Furthermore, the clinical course of the disease is the key in diagnosing acute pneumonia of unknown origin. In bacterial pneumonia, symptoms often resolve relatively quickly with the administration of antibiotics [12]. Conversely, atypical pneumonia and viral pneumonia may show an acute progressive course and a slowly progressive course, which may offer a clue to the diagnosis [1]. Older patients may not have typical symptoms and may be reluctant to use medical care [13-16]. Furthermore, COVID-19 has affected rural older people’s help-seeking behaviors [17]. Therefore, without precise investigation, pneumonia in older patients can be missed. If the sputum Gram stain shows a low bacterial count relative to the white blood cell count, the possibility of viral pneumonia should be considered.
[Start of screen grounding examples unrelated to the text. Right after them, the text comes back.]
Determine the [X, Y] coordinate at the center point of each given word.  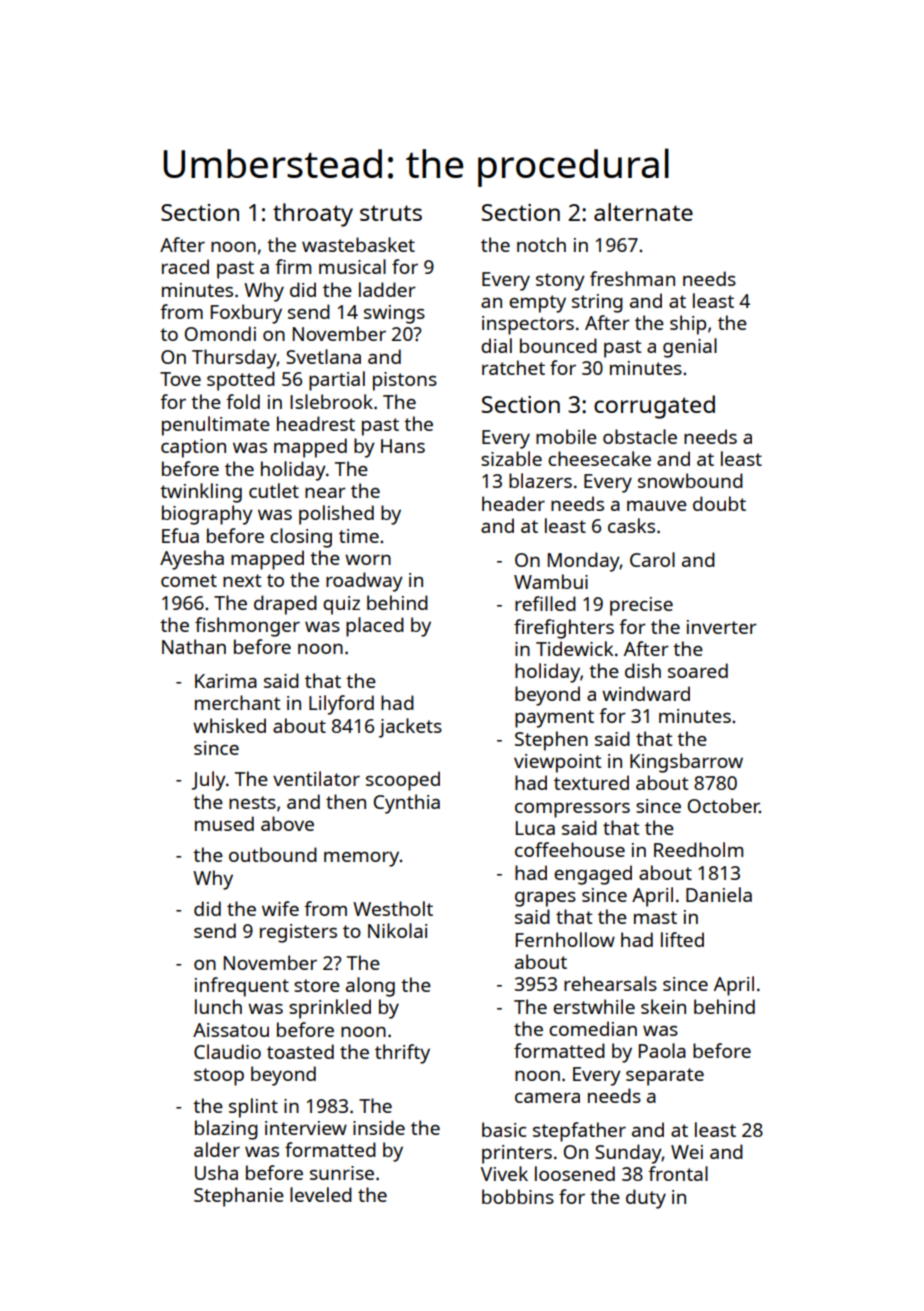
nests [252, 802]
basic [504, 1129]
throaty [313, 215]
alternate [643, 212]
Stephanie [239, 1197]
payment [554, 719]
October [724, 805]
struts [391, 213]
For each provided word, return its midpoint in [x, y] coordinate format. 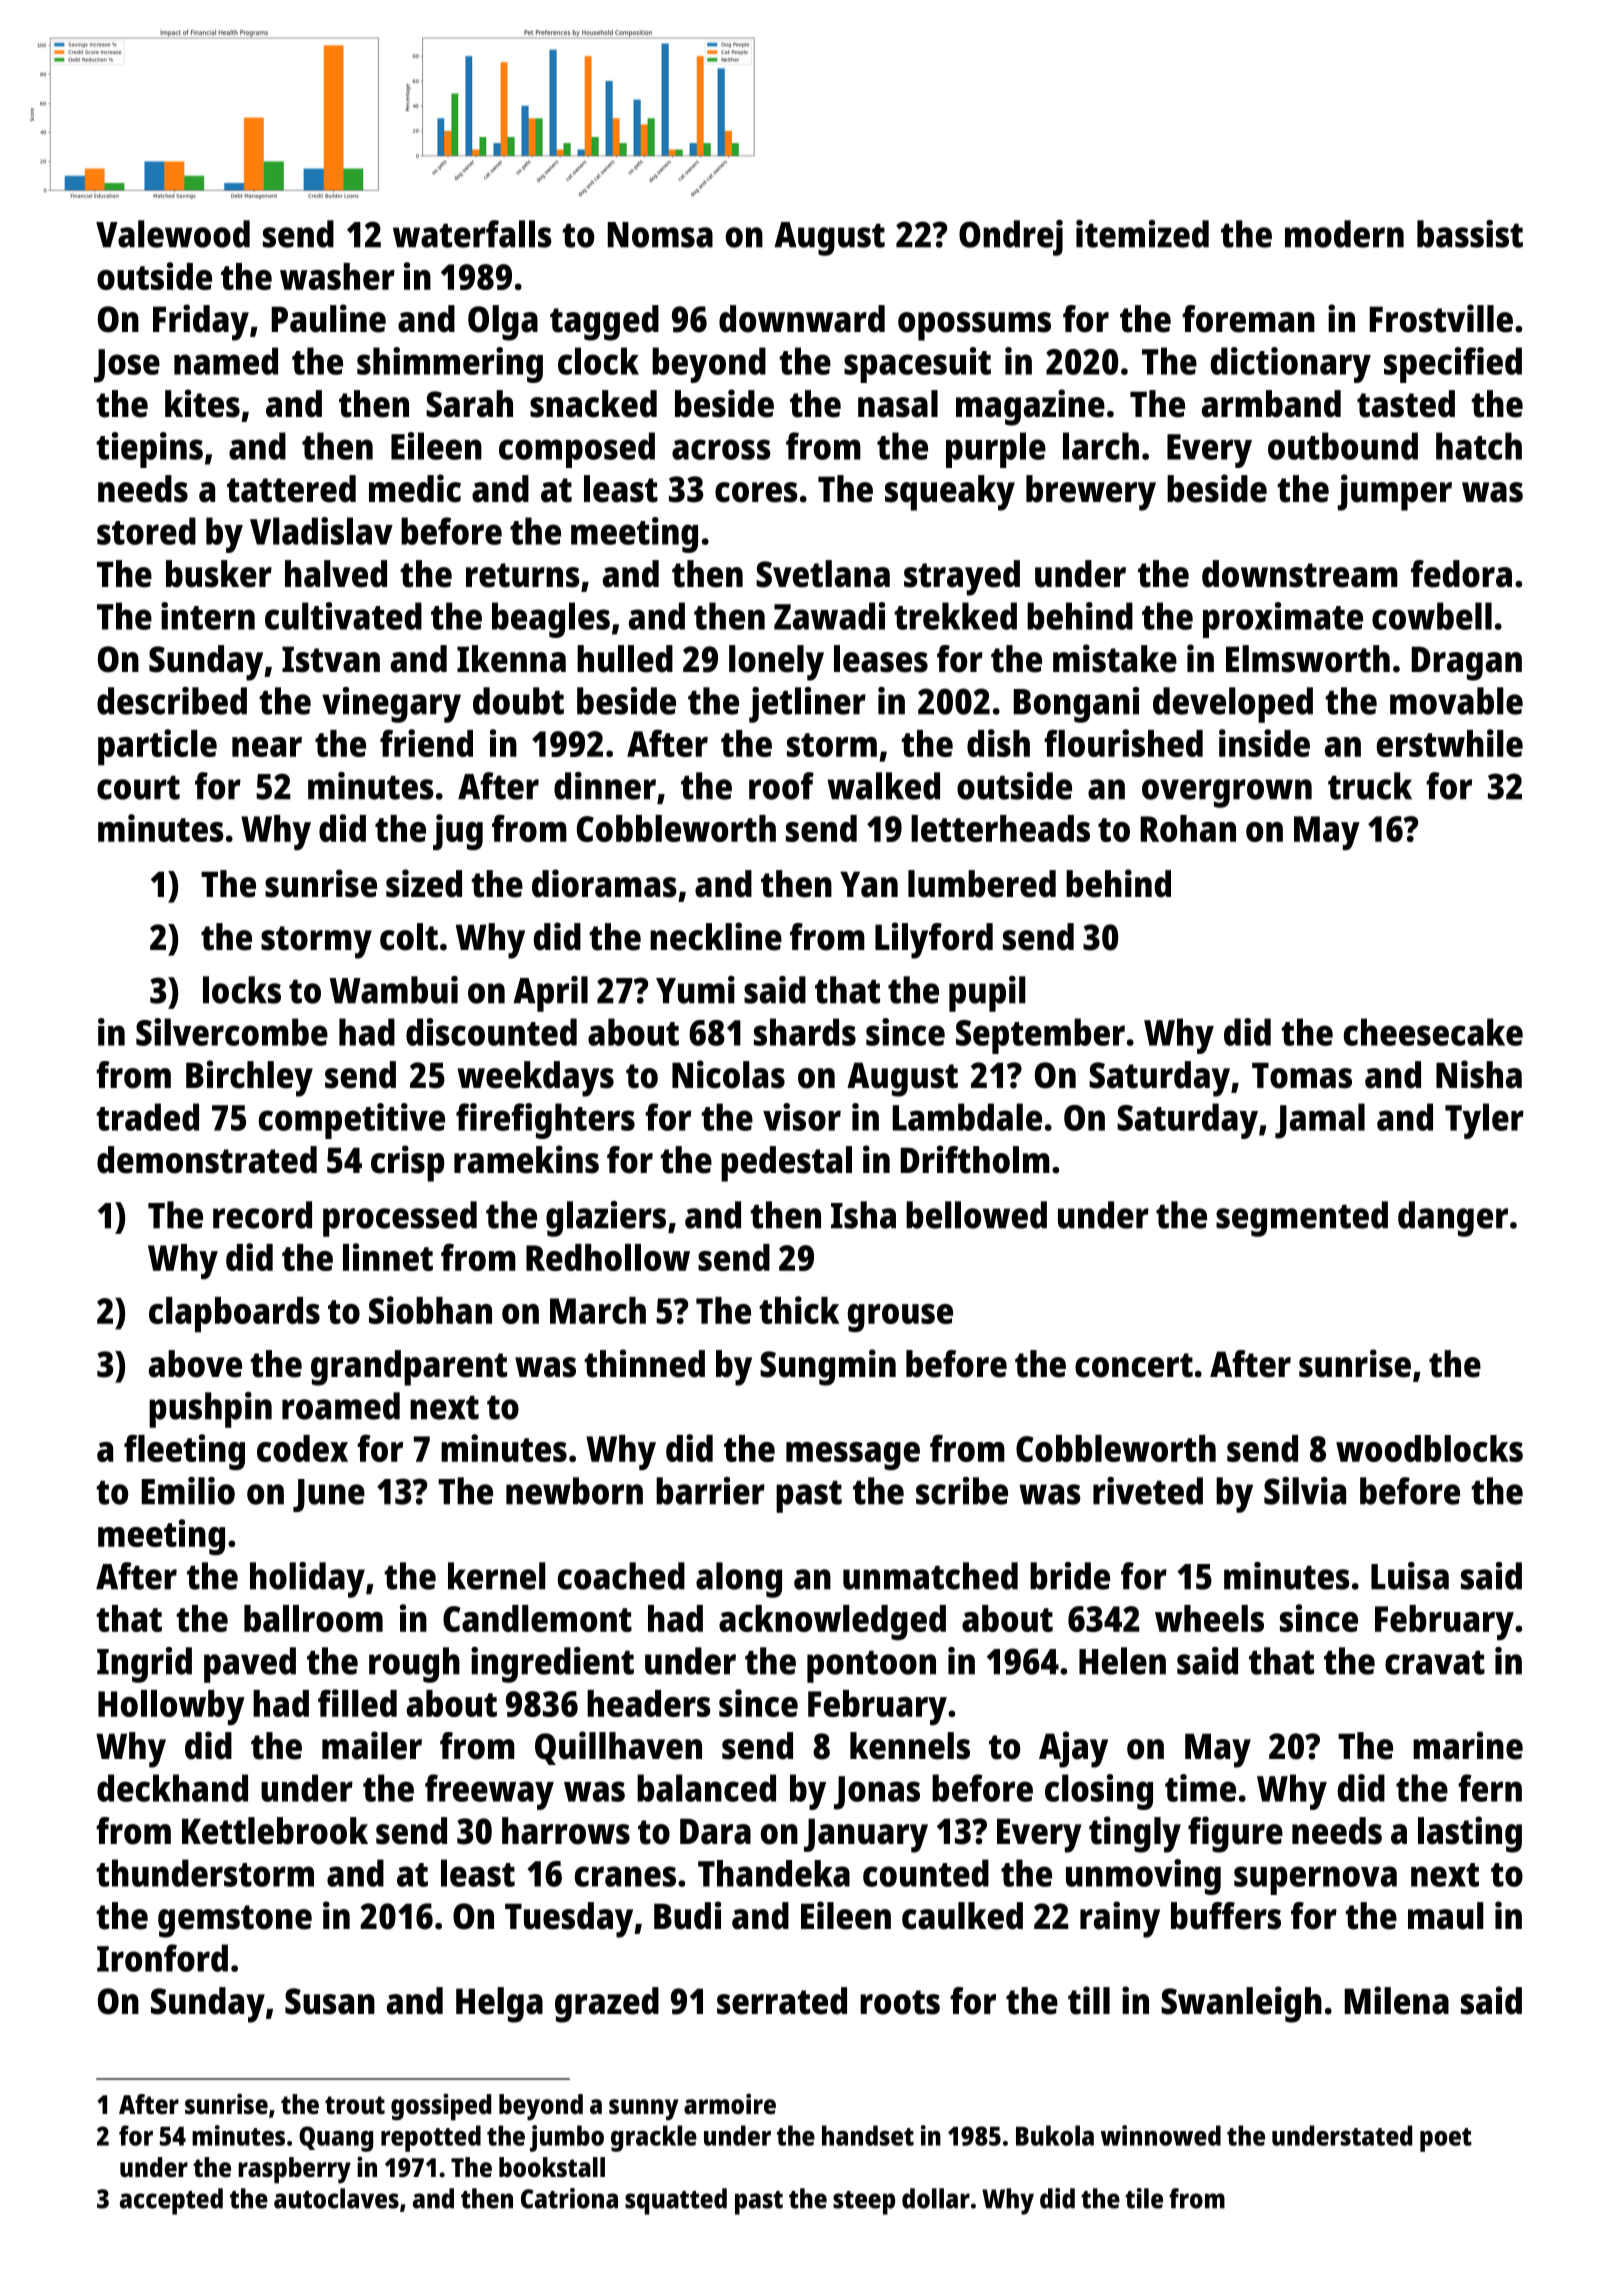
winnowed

HSV infection may become severe in patients with various illnesses, which may lead to exacerbation of coexisting diseases of the liver, kidney, and heart [18,19]. In our case, the patient had liver cirrhosis and chronic renal failure, suggesting that he was immunocompromised. His respiratory condition gradually worsened, and at the same time, his myocardial and liver markers were elevated. Considering the possibility that the patient was infected with HSV, the elevated levels of troponin and liver enzymes may have been due to ischemia, medication, and direct invasion of HSV into the liver and heart, inducing hepatitis and cardiomyopathy [20].

Conclusions

This study has implications with regard to improving the diagnostic process and response in rural community hospitals when an immunocompromised patient presents with HSV pneumonia. It is important to keep in mind that HSV pneumonia can cause pulmonary and systemic complications such as myocarditis and hepatitis. When treating infectious diseases, it is important to consider the possibility that immunocompromised patients can experience exacerbations of underlying diseases, requiring systemic treatments.